▶ [SET TASK] Using the forum thread on the Lowrance Elite 5 DSI, explain in one to three sentences why viper1 finds the DSI unit poorly suited to Erie but praises it on inland lakes.

▶ [SOURCE TEXT]

# Lowrance Elite 5 DSI question



## Stump1 (Sep 23, 2014)

I was up at Erie with my buddy Saturday and every one was saying they was marking a ton of fish but on my Lowrance Elite 5 DSI was marking very little in the same area as the rest and my buddy said you need to turn the sensitive setting up, well I set there and watched a video on a Lowrance Elite 5 and it shows a setting for that but on mine being a DSI I'm guessing there is no setting since I spent half a hour looking for it, does any one else had this problem?


----------



## HookSet Harvey (Aug 12, 2010)

Put it in manual mode. I use auto depth and adjust the sensitivity to about 70 or so


----------



## viper1 (Apr 13, 2004)

Really didn't like my Lowerance DSI for Erie. Great For structure on small lakes. But not as good at spotting fish no matter how it was set. Returned to a regular lowerance for finding fish. Much happier.


----------



## Stump1 (Sep 23, 2014)

Hook set this unit I just found out has no sensitivity set in any setting thanks for the reply but I think it going to the front of the boat and I'm going for a newer model on the back


----------



## viper1 (Apr 13, 2004)

I use it for mapping trails. And use the other for spotting fish. Erie on east end really dont have much structure. But on inland lakes its great.


----------

▶ [PROVIDED INFORMATION]
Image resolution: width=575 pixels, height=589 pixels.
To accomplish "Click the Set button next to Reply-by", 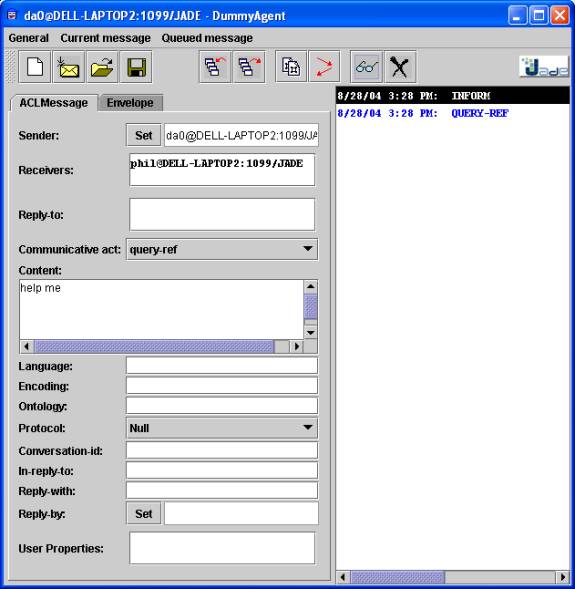I will (x=143, y=513).
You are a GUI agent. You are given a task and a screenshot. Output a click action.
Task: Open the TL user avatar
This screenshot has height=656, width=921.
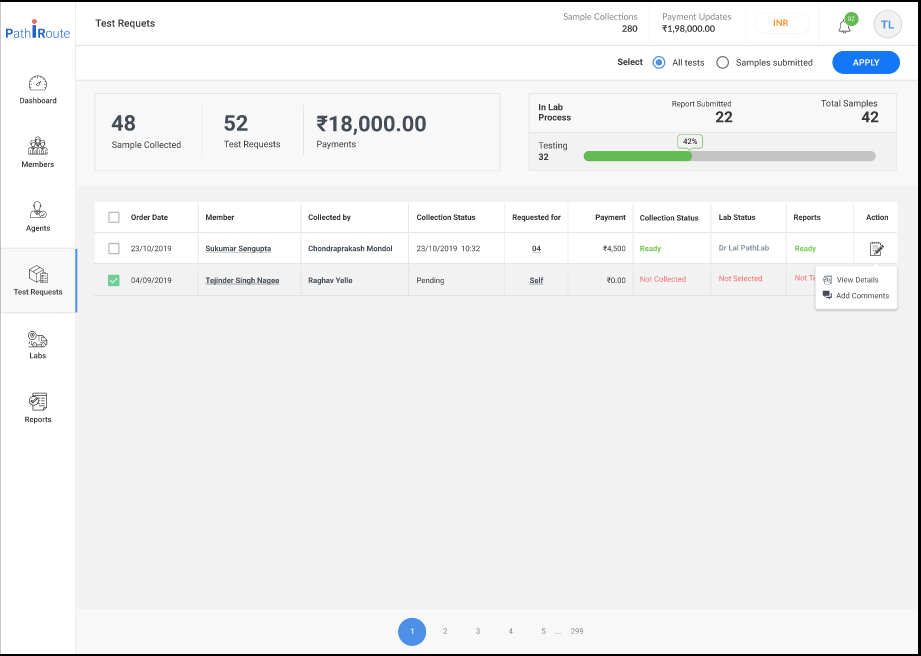[x=887, y=24]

▶ [ANSWER BELOW] viper1 says the DSI is great for showing structure but is not as good at spotting fish, no matter how it is set. The east end of Erie has little structure, while inland and small lakes do, so the unit works well there.